A quelques fuseaux horaires de là, dans leur studio chauffé au funk analogique, les Moscovites avaient été remis sur la piste Nilovic par le biais du multi-instrumentiste Shawn Lee. Quelques discussions passionnées plus tard, et l’envie d’un album en commun allumait déjà les amplis, faisait frissonner les cordes de basse et se tendre les peaux des fûts.

Amorcée par va-et-vient de partitions, la collaboration s’est finalement poursuivie en studio pour un réel échange, à alimenter le moteur en propositions, à développer des idées dans une dynamique de groupe live que la distance aurait rendu impossible.
A ressentir les vibrations accumulées depuis des décennies au studio CBE (comme Chatelain Bisson Estardy) lieu mythique fondé en 1966, dans lequel nombre d’albums, et notamment d’illustration sonore, furent immortalisés. Un endroit où console, matériel et instruments ont été conservés tels quels, accumulant dans leurs câblages, leurs vumètres et leurs enceintes, des heures infinies d’expérimentations et d’enregistrements.
Un lieu que Janko connaissait bien et où une vieille connaissance l’attendait. Un orgue Hammond avec cabine Leslie dont il avait déjà flatté les touches par le passé et derrière lequel une improvisation et une seule prise auront suffi pour boucler le titre éponyme.

C’est donc ensemble que Janko Nilovic et The Soul Surfers ont construit Maze Of Sounds, un labyrinthe musical pavé par les claviers du maître où le groove soul-funk des Russes fougueux est le fil d’Ariane de l’auditeur.
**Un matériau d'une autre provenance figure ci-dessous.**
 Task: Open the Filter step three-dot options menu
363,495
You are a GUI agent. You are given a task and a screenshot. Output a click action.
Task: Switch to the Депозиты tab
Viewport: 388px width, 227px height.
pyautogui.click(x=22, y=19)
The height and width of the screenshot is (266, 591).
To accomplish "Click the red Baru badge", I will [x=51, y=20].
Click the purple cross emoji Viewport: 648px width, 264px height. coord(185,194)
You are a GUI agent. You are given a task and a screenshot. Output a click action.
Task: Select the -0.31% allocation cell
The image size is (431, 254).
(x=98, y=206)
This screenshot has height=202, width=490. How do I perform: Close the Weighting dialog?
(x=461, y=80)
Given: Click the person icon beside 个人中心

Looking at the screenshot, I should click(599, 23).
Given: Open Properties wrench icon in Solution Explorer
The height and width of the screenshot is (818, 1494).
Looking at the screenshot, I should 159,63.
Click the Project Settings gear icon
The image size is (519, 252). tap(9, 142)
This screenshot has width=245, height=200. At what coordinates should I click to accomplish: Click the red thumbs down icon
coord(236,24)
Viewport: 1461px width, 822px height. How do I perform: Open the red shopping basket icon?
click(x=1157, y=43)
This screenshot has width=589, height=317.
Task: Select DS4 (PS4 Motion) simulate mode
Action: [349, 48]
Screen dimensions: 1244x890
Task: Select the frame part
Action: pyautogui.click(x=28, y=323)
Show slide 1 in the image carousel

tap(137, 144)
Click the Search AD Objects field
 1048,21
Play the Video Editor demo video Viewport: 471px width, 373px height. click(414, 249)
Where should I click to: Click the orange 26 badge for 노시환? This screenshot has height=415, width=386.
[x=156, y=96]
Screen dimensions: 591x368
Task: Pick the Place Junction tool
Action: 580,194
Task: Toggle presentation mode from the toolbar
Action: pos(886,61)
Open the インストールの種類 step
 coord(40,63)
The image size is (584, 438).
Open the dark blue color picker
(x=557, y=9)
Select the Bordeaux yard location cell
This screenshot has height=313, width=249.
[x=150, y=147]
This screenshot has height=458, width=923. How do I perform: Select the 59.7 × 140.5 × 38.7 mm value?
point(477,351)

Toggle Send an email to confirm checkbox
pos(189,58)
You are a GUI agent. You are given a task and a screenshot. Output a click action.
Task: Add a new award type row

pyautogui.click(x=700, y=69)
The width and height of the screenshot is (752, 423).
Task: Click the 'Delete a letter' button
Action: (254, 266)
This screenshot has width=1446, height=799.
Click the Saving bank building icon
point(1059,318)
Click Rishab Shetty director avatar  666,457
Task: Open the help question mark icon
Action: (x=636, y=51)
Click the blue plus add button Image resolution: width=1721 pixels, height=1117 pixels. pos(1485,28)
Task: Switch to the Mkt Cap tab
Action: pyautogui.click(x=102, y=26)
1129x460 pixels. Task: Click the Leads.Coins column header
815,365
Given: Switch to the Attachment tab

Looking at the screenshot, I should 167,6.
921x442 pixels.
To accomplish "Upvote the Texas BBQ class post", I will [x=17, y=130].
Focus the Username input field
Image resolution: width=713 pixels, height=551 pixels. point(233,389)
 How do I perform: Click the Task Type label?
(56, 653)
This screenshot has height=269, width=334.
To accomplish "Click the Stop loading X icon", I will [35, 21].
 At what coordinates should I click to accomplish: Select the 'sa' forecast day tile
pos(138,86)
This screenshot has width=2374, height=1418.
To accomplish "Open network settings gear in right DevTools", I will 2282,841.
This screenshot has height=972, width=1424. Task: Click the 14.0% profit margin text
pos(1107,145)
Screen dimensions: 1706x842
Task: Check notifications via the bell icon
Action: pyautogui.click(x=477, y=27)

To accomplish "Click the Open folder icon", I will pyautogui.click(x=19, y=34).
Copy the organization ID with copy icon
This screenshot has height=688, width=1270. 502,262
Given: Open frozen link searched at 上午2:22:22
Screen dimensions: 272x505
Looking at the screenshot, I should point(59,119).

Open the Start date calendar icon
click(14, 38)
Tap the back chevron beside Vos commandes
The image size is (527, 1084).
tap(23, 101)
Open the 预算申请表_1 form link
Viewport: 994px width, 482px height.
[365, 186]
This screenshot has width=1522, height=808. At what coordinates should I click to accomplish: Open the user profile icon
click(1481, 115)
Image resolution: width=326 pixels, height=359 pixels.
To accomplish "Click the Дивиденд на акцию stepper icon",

Son point de repère dans ce dédale d’ambiances et d’émotions, à la fois cinématique, nostalgique, dansant, onirique et contemplatif.
Un album où, pourtant, rien n’est cloisonné. Où, soufflées par le tourbillon cordé d’un quintet de violons, les parois bougent pour préparer l’entrée d’un chœur Slave, laissent aller et venir une guitare hurlante aux côtés de la vivacité cristalline du Fender Rhodes, organisent quelques aérations rythmiques à disposition des samplers gourmands.

Une fusion entre les partitions savamment noircies, entre la science de l’arrangement écrit avec précision et le feeling soul-funk de The Soul Surfers.
Un album comme Janko Nilovic rêvait d’en faire depuis des années.